Dahası Taksim Gezisi'nde toplanan binlerce ve binlerce kadın ve erkek kendilerine biri yöneticilik yapmaya kalkışsa kahkaha krizine tutulmazlar mıydı?
İki: Gezi direnişi için bir finansmana ihtiyaç var mıydı? Gezi direnişine bildik sol örgütler, demokrasi ve özgürlük savunucusu sivil toplum örgütleri, onların aktivistleri, grupları katıldı. Ama onların belki bir kaç misli de hayatında ilk kez bir protesto eylemi için "Taksim Gezisi"ne koşan, çoğu genç, bir kesimi çok çok genç kadın ve erkekler söz konusuydu.
Bunlar için niye para gereksin? Niye "finansman" gibi bir okkalı terimle ifade edilen mali kaynağa ihtiyaç duyulsun?
Polisin biber gazına karşı koruyucu sıvı satın almak için mi? Güldürmeyin. Öğrenci cep harçlığıyla alınabilir o sıvı...

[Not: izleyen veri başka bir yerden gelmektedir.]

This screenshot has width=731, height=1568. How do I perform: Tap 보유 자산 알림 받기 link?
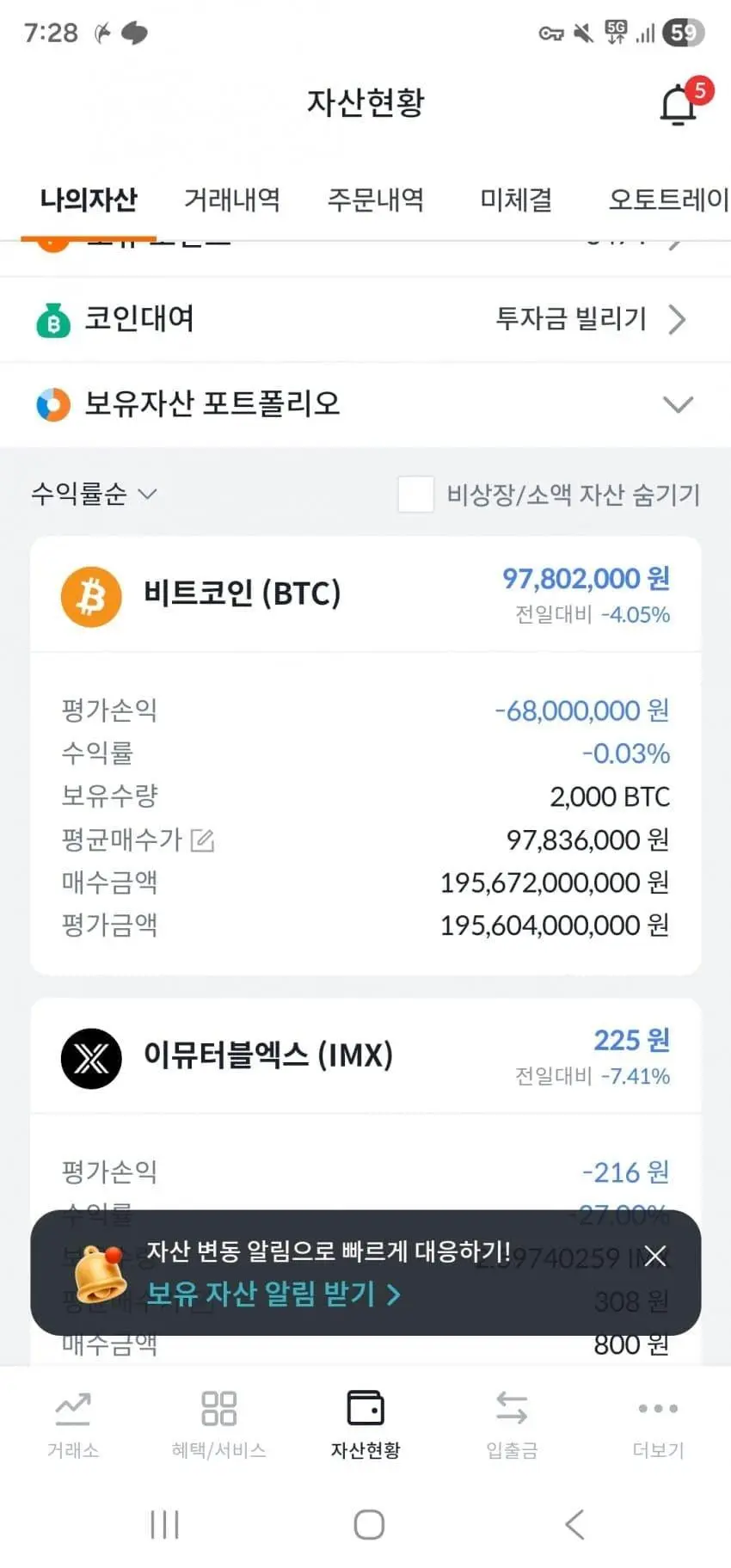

Taksim meydanına gidip gelmek için otobüs ya da metro bileti için mi ? Güldürmeyin dedik değil mi?
Alanda direnenlerin karnını doyurmak için mi? Güldürmeyin dedik be!.. Gezi direnişi aynı zamanda bir "simitçiler bayramı" idi, unuttunuz mu?
* * *
Bu soruların cevaplarını Gezi alanını, Gezi direnişinin gecesini ve gündüzünü yaşamayan, Çağlayan Adliye binasının odalarında koltuklarına yayılıp oturmuş savcılar veremezdi. O yüzden polisin kendilerine sundukları "bilgilere" dayandılar ve gülünç oldular...
Gel gör ki artık bir iddianame yazmak zorunda olduklarını hissediyorlar. Türkiye ve Avrupa'nın demokrat kamuoyundan yükselen sesler onların da kulaklarına ulaşıyor. Kulaklarını tıkadılarsa Reis ve tayfasından gelen "Hadi ama artık" uyarılarına tepkisiz kalamayacaklarını görüyorlar.

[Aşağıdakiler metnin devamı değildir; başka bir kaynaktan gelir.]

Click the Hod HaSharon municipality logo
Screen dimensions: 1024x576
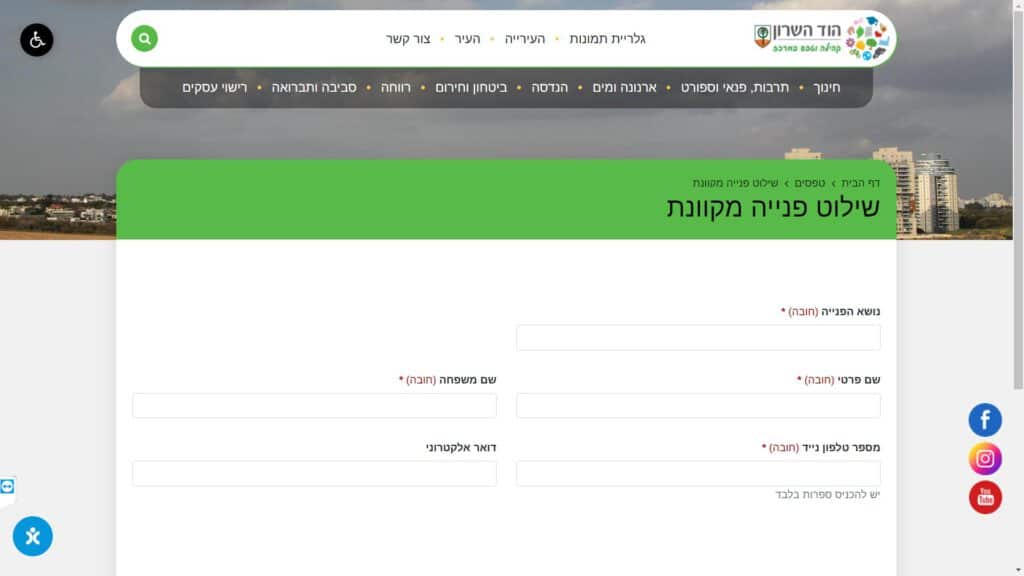pyautogui.click(x=821, y=39)
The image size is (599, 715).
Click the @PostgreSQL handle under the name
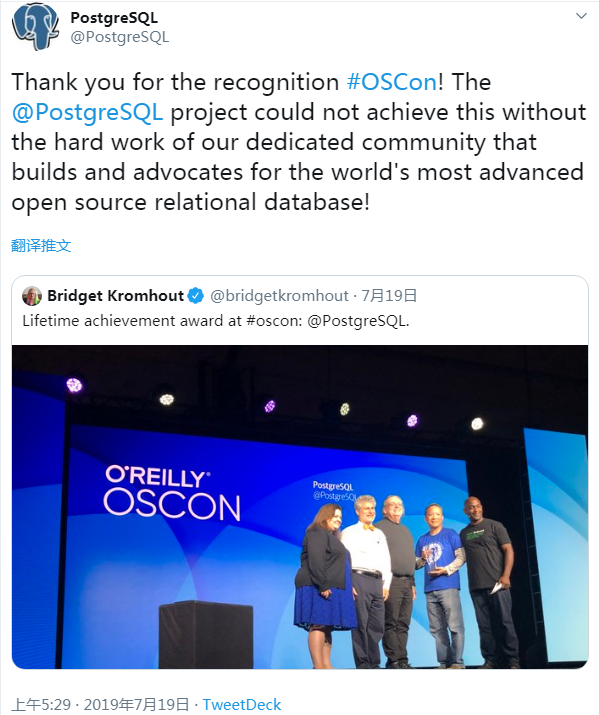pos(119,37)
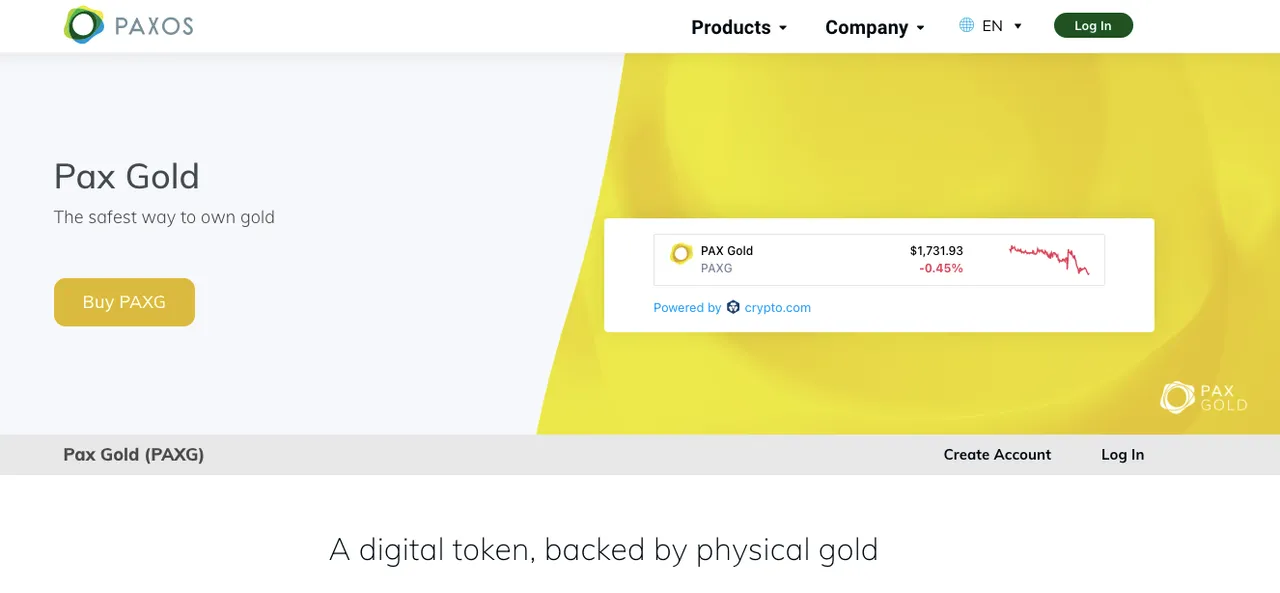Open the PAXG red price chart
Screen dimensions: 1280x593
tap(1049, 259)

Gel gör ki ciddiye alınacak, yazanı daha da gülünç kılmayacak bir iddianame kolay değil. Ta Roma hukukundan, Osmanlı'da Mecelle'den gelen temel bir hukuk kuralı var: "Müddei iddiasını isbat ile mükelleftir." Yani iddia sahibi iddiasını kanıtlamakla yükümlüdür.
Osman Kavala için savcılığın neden "iddianame kabızlığı" çektiği kolayca anlaşılıyor değil mi?